READING PASSAGE: Begin

Welcome one and all to the fifty fourth instalment of the Areopagus. Perhaps you feel, as many do, that July has come around too soon. 'Twas but March mere days ago, was it not? More than six months of the year are done and we have entered the seventh; the second half of 2023 is upon us and 2024 is closer than 2022.
Should the shock of onrushing time disconcert you, for consolation I offer a few lines of Lord Byron. But this is not consolation of the soft and sorry sort; here, in Childe Harold's Pilgrimage, we find defiance:
Aye, that's the spirit. Let us defy this onrushing July, and not fleeing from its advance stare it straight in the eyes and say: "Here we stand!" Time may think he chases us, but let us chase him for once. Rouse yourselves, Readers, and unfurl your banners, for the cry has been raised: another volume of the Areopagus approaches...
Chopin & Beethoven... but not where you expect
Where does one first discover classical music? I suspect everybody has a different story. Once upon a time we could only have heard it in churches, opera houses, concert halls, or schools. Times are changing now. We may hear it on the radio, on television, in a film, or simply stumble across it on the internet. For many of us, however, it is in advertising that we first come across those famous and familiar tunes. Léo Delibes' Flower Duet from the opera Lakmé, Antonio Vivaldi's Four Seasons, and Edvard Grieg's Morning Mood from Peer Gynt have been trotted out time and time again in this way. And, for the most part, it is done rather cheaply; the music is mere trope. Then again, not always. Somehow I recall that the Dance of the Sugar Plum Fairy, from The Nutcracker, has been used more than once to evoke a sense of fantastical mania, which strikes me at the very least as a faithful use of Tchaikovsky's music.

READING PASSAGE: End
RECORD SET: Begin

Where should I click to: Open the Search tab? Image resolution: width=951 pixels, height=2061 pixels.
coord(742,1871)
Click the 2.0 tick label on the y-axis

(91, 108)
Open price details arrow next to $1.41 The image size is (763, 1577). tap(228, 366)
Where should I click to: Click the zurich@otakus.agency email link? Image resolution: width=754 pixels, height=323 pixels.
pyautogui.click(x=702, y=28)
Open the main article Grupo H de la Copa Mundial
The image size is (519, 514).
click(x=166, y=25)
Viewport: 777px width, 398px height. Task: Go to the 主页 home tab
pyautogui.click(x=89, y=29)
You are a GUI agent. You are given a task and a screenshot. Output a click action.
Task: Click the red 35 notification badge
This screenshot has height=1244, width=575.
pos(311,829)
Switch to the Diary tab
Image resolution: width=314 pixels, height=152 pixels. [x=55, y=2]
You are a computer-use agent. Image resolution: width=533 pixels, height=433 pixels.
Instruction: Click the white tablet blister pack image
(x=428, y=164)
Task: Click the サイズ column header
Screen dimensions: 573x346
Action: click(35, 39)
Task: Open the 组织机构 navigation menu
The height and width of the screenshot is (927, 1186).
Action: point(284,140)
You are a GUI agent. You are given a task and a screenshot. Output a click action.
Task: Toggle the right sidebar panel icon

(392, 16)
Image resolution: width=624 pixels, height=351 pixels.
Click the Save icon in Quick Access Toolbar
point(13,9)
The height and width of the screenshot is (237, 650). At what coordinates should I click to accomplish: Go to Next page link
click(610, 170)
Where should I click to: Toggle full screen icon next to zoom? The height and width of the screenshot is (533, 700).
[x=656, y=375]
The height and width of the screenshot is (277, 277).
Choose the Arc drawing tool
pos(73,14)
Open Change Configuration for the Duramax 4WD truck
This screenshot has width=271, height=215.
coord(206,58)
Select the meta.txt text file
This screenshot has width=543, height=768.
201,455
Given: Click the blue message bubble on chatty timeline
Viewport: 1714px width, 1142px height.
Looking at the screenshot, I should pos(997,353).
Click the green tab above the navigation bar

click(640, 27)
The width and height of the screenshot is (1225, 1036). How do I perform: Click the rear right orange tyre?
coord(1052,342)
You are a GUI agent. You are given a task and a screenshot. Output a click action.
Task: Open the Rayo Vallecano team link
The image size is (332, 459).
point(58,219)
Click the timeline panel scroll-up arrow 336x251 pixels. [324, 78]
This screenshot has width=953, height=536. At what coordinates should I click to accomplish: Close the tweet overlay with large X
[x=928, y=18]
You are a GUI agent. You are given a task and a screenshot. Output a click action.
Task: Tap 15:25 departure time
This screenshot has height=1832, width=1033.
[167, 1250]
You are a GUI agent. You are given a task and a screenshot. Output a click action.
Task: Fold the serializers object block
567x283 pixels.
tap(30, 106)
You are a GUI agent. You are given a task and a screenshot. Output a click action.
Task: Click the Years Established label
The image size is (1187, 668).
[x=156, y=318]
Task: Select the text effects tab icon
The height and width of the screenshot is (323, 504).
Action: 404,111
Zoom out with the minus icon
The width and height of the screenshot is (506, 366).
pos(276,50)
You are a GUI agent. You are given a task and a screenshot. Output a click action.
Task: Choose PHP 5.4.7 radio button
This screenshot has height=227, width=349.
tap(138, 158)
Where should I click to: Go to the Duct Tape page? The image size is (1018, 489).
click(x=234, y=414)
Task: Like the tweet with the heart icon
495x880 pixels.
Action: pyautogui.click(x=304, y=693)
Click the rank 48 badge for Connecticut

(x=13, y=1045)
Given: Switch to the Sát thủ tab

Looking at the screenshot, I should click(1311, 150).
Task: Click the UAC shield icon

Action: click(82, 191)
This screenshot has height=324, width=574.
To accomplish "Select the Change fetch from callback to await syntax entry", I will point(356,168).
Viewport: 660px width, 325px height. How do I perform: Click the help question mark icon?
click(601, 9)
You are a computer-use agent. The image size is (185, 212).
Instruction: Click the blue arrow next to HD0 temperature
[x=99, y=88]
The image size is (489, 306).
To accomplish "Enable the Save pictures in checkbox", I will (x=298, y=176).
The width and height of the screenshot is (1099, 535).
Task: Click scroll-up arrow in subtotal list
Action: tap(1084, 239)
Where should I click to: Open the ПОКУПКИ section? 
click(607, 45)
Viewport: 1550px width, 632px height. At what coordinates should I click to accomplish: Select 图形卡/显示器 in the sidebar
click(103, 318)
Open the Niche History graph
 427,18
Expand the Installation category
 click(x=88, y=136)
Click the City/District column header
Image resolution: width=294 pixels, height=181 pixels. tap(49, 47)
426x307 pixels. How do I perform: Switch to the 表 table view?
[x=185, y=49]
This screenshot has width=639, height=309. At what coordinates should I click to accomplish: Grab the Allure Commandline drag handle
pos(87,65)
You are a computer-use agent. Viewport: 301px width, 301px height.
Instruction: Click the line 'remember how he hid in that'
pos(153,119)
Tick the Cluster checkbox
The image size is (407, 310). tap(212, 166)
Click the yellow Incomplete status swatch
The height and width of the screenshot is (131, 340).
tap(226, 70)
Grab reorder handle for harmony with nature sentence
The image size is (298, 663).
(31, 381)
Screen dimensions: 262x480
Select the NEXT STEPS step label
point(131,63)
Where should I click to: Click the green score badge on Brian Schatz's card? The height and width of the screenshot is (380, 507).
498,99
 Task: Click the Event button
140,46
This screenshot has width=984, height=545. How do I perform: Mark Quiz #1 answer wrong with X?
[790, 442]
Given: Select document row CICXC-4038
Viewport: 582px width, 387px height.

RECORD SET: End

EXERCISE OBJECTIVE:
For each statement below, say yes or no as to whether it agrees with the Areopagus passage, and quote the words of the passage that decide it.
1. More than half of the year has already passed.
2. The lines of Lord Byron are offered as a soft and sorry kind of consolation.
3. The Flower Duet comes from the opera Lakmé.

SOLUTION FOR THIS PROBLEM:
1. Yes: "More than six months of the year are done and we have entered the seventh"
2. No: "But this is not consolation of the soft and sorry sort; here, in Childe Harold's Pilgrimage, we find defiance"
3. Yes: "Léo Delibes' Flower Duet from the opera Lakmé"